Mike Taylor //June 1, 2014//

Real estate roundup: Denver brokerage touts money-saving flat fee

"It's your equity -- you deserve it."

Mike Taylor //June 1, 2014//

Joshua Hunt intends to shake up the real estate industry with a flat-fee structure designed to save home sellers thousands of dollars compared to the standard 5.8 percent commission.

Denver-based TRELORA – derived from the letters in “Realtor” – charges clients $1,700 to list a home and allows them to choose a flat fee co-op, commonly $3,000, for the buyer’s agent. Thus, on a $450,000 sale in that scenario, a TRELORA client would pay a total of $4,700, whereas the tab on a 5.8 percent commission would come to $25,200.

The flat-fee concept is not new to real estate, but Hunt, 37, says he’s offering something better by combining the flat fee with full services that include a team of trained and licensed professionals handling every aspect of the transaction, from pricing to staging to marketing to closing.

Hunt, a former standout agent with RE/MAX and later a recruiter and trainer for Keller Williams, launched TRELORA in 2011. All 24 team members in his initial office – including 14 licensed agents – are employees, not independent contractors as agents are with most brokerages.

“Our number one attractor is we pay a base salary – a pretty substantial one,” says Hunt, a self-proclaimed high school dropout who entered real estate sales at age 20. Salaries at TRELORA range from $28,000 a year to $75,000, and the full team receives bonuses for each closing, ranging from $3 to $300. The company also provides health insurance, a 401(k), and a branded company car for employees in the field.
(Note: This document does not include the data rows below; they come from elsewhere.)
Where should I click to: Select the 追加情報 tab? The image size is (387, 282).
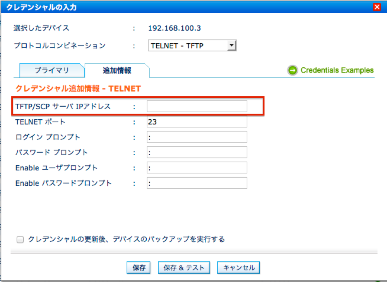[x=117, y=70]
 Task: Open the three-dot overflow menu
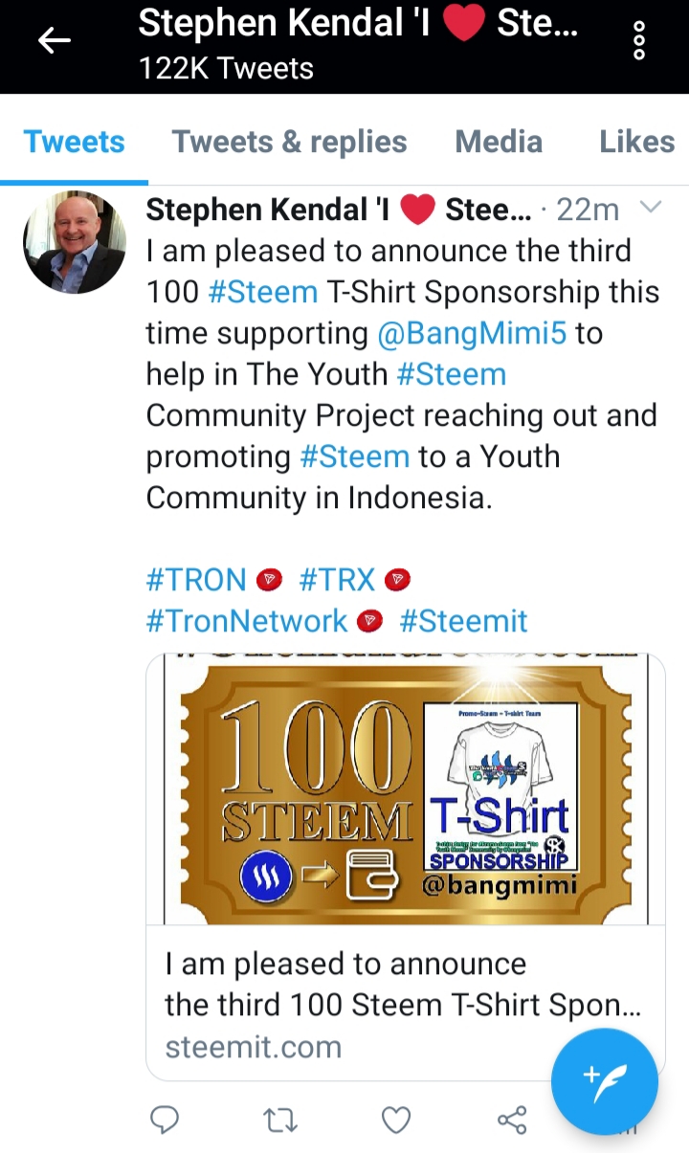640,41
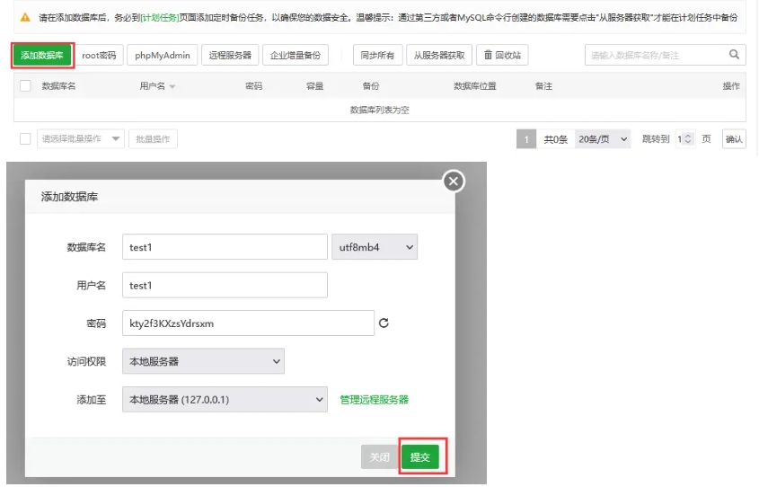Viewport: 759px width, 487px height.
Task: Click the 数据库名 input field
Action: (225, 247)
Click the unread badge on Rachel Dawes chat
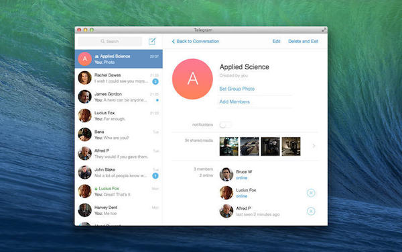Screen dimensions: 402x252 (155, 81)
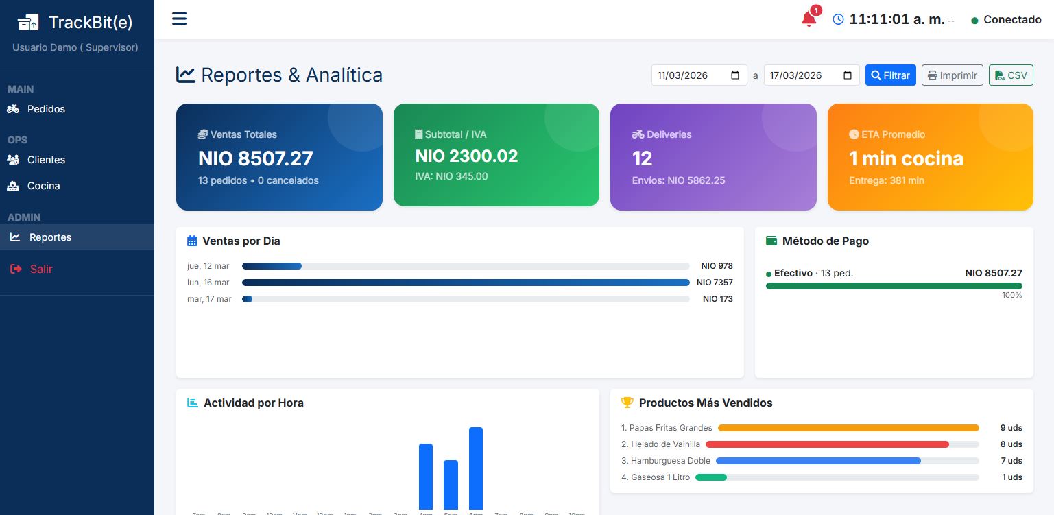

Hunt says he expects scorn and ridicule from the real estate establishment for seeking to upend the traditional model of agent compensation. And he openly tells sellers to expect a 30 percent to 40 percent decrease in traffic from buyer agents who refuse to show their clients a house with a substandard flat-fee co-op; that’s why TRELORA leaves that amount up to clients.

He is also used to countering arguments that his system will only work in a hot market. “When the market turns down, my model is actually better because every penny counts in a down market,” he says. “And I don’t have people chasing around, trying to make $6,000 to $12,000 a transaction competing against each other trying to cut each other’s throats.”

It’s worth noting Denver was the birthplace of another real estate upstart that was roundly ridiculed at the outset. In 1973, RE/MAX founders Dave and Gail Liniger paired maximum commissions for agents with premium brokerage services, and the company went on to become a global leader. And now-ubiquitous Keller Williams Realty was decried as multi-level marketing for its profit-sharing plan when Gary Keller and Joe Williams introduced it in the 1980s.

“Anything that’s different, people fight,” Hunt says. “Barnes & Noble fought Jeff Bezos and the Kindle and Amazon. All the record labels — Garth Brooks and Metallica — fought Steve Jobs when he rolled out 99-cent songs. It’s not going to be an easy challenge. I’m going to be the laughing stock; agents are going to despise me, just like they did Liniger, Gary Keller, Steve Jobs and Jeff Bezos.”

Flat-fee detractors only further Hunt’s conviction. “It’s your equity,” he says. “You deserve it, not us.”